According to Transport Secretary Justine Greening the snip is under way with a simplified procedure for the Statutory Off Road Notification, or SORN. Once drivers have notified the DVLA that their vehicle is off the road they will no longer have to go through the weary process of annual SORN renewal. That should help those who have ‘collections’ of cars and motor bikes cluttering up the garden and driveway, including a certain rally driver in the north east whose collection of Triumph Dolomites currently numbers 19 - at the last count!
Plans are also afoot to dispense with the regulation which requires motorists to hold a paper counterpart to their driving licence, and this will be done away with by 2015.
As for the issue of hard-copies of V5C vehicle registration certificates, these will only be issued to fleet operators when needed, and that will be rolled out to private motorists in due course.
Justine Greening said: “Motorists shouldn’t have to keep numerous bits of paper just to prove they can drive and have bought insurance – we live in a digital age and we need to embrace that. Reducing the number of rules and regulations in our life is absolutely vital to removing barriers to economic growth and increasing individual freedoms.”
Other proposed changes include removing the need for an insurance certificate. The Department for Transport will work with the insurance industry on removing the need for motorists to have to hold an insurance certificate. But before you think this is a loopy idea which will result in more un-insured cars on our roads, the DfT will ensure that a system will be put in place to check existing databases for insurance under new Continuous Insurance Enforcement rules. The DVLA’s records are compared regularly with the Motor Insurance Database (MID) to identify registered keepers of vehicles that appear to have no insurance.
Parking and permissions is another area rife for clarification, and Local Authorities will now have to ensure business interests are properly considered as part of any future proposed Workplace Parking Levy scheme. They must show they have properly and effectively consulted local businesses, have addressed any proper concerns raised and secured support from the local business community.
As part of this ongoing process, attention will be paid to other issues affecting motorists such as improved road signage (to help those already helplessly lost by following their SatNavs!) and speed limits which are currently under review.

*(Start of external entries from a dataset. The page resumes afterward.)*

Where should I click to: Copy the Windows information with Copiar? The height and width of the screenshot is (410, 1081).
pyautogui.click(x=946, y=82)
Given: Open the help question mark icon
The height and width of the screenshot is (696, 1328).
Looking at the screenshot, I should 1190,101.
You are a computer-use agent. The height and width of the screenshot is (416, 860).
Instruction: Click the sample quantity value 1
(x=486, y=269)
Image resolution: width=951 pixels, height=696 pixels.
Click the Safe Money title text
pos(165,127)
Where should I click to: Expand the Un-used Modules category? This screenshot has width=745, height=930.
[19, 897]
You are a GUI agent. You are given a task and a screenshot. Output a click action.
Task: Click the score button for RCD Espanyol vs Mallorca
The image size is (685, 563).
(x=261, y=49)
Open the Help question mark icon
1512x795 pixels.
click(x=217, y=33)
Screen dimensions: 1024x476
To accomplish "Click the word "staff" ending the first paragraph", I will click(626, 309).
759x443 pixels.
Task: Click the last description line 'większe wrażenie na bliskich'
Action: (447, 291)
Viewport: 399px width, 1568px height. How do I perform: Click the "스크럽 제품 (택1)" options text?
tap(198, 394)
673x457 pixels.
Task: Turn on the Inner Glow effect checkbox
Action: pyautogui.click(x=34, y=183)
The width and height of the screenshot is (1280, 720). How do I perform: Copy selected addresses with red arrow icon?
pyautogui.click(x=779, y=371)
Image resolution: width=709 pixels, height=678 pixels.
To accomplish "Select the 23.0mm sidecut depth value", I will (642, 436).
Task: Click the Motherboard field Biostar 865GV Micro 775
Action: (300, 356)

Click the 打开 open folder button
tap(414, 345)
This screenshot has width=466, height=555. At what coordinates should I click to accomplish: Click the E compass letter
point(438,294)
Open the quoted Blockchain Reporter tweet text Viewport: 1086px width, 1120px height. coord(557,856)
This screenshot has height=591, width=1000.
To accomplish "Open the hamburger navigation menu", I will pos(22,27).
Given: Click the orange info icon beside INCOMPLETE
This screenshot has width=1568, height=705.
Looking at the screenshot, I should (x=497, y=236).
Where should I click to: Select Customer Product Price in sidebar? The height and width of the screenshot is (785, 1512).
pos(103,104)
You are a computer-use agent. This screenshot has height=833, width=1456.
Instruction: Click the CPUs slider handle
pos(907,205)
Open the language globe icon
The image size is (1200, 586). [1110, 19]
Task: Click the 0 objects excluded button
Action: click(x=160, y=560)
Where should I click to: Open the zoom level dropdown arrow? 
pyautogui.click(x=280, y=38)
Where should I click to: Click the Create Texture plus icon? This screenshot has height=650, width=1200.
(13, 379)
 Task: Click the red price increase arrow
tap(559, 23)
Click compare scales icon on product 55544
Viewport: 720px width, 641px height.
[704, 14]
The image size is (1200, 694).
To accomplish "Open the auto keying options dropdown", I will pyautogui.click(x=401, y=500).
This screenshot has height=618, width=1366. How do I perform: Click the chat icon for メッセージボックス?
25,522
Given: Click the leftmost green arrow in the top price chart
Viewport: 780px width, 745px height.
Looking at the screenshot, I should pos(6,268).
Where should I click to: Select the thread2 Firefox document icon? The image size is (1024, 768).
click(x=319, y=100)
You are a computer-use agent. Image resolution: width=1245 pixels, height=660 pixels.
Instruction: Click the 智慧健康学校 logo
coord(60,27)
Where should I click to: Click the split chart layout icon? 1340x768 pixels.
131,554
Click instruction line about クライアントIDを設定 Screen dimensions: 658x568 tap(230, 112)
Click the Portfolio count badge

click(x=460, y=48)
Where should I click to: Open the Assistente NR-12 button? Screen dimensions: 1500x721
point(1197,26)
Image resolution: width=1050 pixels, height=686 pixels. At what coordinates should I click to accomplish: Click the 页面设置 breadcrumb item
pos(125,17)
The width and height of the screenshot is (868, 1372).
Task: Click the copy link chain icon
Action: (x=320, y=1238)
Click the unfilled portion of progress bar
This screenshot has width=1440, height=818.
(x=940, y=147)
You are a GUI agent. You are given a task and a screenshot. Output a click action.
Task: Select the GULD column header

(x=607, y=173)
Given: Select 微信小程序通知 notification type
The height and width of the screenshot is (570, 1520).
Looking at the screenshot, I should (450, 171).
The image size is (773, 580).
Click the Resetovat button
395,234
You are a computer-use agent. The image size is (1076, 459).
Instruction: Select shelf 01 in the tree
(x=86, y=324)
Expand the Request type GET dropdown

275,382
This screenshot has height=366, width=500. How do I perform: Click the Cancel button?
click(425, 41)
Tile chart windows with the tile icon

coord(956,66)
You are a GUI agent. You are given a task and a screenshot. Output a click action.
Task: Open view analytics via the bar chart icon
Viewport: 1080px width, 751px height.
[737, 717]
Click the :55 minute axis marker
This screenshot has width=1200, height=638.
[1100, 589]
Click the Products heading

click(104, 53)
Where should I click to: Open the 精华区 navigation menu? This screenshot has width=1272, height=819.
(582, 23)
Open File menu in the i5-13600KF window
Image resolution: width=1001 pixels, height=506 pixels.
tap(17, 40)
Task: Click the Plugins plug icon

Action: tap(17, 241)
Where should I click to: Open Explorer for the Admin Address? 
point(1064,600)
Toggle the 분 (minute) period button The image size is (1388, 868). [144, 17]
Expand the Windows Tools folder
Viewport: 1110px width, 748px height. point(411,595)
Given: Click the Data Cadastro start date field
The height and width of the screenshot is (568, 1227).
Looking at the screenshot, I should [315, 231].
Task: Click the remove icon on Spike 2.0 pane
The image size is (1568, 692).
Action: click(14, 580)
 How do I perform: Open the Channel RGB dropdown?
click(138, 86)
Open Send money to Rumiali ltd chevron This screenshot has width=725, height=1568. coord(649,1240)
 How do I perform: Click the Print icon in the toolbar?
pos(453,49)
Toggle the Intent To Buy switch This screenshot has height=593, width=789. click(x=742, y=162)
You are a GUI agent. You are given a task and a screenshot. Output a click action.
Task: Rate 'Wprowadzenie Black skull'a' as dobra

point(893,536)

You’ll also be pleased to note that bicycles must have bells and there will be a maximum permitted length of dog lead used by dog walkers on certain roads. This is to try and control those infernal ‘fishing reel’ type jobs which stretch from one side of the road to the other and are specifically designed to trip up pedestrians, cyclists and baby buggies.
It’s not much, but it’s a start, although the SORN headache will provide welcome relief for some of us.